Que unas mujeres puedan quemar vivas a otras mujeres como sucedió en una cárcel de mujeres en Honduras es algo monstruoso, casi imposible para nuestra sensibilidad.


Aldo Cazzullo (foto de Carlo Furgeri Gilbert).

Lhuevo sobre la Ansa, firmado por Patrizia Antonini: «Por lo menos son 41 mujeres murieron y numerosos heridos en la Centro de Readaptación Social de la Mujer (Cefas)un penal 25 kilómetros al norte de la capital hondureña Tegucigalpa, al final de un probable enfrentamiento entre bandas rivales. Según diversas reconstrucciones, el drama estalló cuando algunos reclusos encerraron en las celdas a mujeres de la banda contraria, prendiéndoles fuego. Probablemente una represalia por la violencia anterior entre los componentes de la «Pandilla barrio 18» y los de la «Mara Salvatrucha», siempre peleándose entre sí por el control del territorio y el chantaje».

Nuestro prejuicio reserva el mal absoluto, o al menos la banalidad del mal, para los hombres. Que unas mujeres puedan quemar vivas a otras mujeres es algo monstruoso, casi imposible para nuestra sensibilidad.

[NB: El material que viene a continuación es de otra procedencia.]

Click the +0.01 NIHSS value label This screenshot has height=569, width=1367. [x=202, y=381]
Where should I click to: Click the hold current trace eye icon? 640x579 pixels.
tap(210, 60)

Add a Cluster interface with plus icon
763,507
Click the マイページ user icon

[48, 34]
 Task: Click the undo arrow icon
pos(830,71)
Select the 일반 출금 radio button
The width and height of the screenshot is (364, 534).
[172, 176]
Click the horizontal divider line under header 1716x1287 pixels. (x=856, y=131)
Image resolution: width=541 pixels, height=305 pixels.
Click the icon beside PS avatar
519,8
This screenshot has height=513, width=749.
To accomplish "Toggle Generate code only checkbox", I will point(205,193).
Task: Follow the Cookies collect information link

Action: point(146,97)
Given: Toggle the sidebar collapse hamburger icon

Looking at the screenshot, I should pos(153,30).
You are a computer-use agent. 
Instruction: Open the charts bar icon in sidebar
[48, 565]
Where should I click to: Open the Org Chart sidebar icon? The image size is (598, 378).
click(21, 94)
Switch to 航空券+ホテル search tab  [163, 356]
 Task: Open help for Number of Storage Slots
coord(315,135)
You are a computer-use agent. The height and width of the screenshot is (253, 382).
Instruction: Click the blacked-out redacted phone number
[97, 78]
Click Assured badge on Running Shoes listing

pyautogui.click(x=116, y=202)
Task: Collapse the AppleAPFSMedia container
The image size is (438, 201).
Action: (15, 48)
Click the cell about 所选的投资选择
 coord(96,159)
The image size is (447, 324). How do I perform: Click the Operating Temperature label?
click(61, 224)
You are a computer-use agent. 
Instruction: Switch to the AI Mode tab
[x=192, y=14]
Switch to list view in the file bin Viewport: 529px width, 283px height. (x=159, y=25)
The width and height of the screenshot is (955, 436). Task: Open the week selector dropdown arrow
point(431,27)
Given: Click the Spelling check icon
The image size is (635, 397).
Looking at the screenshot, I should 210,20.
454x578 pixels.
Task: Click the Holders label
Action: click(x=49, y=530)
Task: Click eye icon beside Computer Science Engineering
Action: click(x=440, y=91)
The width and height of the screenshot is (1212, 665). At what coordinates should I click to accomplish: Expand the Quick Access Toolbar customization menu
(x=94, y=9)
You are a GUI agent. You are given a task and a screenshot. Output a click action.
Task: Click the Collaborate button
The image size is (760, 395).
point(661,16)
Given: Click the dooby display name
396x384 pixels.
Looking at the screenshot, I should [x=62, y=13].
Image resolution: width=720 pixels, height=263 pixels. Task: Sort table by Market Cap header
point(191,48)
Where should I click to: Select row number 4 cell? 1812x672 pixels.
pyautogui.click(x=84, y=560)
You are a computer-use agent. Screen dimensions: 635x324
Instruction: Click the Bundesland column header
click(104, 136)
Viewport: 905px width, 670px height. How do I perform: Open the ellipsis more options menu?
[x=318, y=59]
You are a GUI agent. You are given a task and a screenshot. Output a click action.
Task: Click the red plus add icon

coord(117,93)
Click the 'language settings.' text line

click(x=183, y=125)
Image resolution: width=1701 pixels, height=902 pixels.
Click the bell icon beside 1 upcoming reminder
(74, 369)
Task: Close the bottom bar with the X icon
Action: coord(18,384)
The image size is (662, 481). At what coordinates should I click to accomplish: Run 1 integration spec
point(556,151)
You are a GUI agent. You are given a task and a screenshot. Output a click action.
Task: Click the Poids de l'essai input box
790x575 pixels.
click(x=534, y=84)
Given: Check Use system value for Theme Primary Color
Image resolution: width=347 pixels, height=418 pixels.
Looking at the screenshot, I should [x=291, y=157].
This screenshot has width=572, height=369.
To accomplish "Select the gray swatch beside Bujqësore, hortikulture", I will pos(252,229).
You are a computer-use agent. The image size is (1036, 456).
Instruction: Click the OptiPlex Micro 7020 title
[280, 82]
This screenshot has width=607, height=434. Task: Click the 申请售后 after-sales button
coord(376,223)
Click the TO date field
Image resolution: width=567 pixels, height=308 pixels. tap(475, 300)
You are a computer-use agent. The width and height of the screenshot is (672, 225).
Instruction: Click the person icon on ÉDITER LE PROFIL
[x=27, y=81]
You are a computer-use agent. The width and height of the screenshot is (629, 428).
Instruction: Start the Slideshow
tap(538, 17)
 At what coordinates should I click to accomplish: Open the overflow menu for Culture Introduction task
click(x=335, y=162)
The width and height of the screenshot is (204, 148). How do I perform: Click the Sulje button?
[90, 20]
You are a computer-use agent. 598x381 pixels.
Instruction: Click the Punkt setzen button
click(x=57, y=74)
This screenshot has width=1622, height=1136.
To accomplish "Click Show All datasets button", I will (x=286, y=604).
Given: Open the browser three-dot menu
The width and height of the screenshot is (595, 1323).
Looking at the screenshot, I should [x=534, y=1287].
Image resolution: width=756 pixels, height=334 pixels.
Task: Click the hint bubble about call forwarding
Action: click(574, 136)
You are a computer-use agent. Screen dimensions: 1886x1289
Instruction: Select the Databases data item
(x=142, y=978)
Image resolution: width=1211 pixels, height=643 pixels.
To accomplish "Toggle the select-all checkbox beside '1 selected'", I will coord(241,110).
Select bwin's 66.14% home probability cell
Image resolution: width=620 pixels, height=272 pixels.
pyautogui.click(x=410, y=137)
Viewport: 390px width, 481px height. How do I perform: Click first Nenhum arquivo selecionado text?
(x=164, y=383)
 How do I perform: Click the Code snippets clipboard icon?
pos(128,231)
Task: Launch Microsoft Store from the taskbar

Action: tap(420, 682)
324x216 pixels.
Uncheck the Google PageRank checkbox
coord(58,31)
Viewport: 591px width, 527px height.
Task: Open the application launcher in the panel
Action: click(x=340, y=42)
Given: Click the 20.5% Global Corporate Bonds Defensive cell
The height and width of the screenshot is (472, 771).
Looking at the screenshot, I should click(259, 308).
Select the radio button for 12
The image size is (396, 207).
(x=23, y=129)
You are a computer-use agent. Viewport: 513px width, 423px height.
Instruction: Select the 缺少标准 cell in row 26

Y en cambio, tenemos que aceptar que las mujeres también son capaces de acciones profundamente perversas, incluso si son casi silenciosas.

Nuevamente de Ansa: «Los vecinos del penal han escuchado gritos de desesperación, llamadas de auxilio y secuencias de disparos, mientras columnas de humo salían del penal. Las imágenes del horror que circulan en las redes sociales y en algunos grupos en línea muestran cadáveres amontonados, otros calcinados y algunos con heridas de bala esparcidos en diferentes áreas de la penitenciaría”.

Es difícil aceptar que una mujer, además de dar vida, sea capaz de dar muerte. Sin embargo, de niños nos estremecíamos leyendo historias como las del saponificador de Correggio (Ligabue también la menciona en su hermosa autobiografía). Al fin y al cabo, hace más de dos mil años Terence ya lo había entendido todo: «Soy un ser humano. Nada de lo humano lo considero ajeno.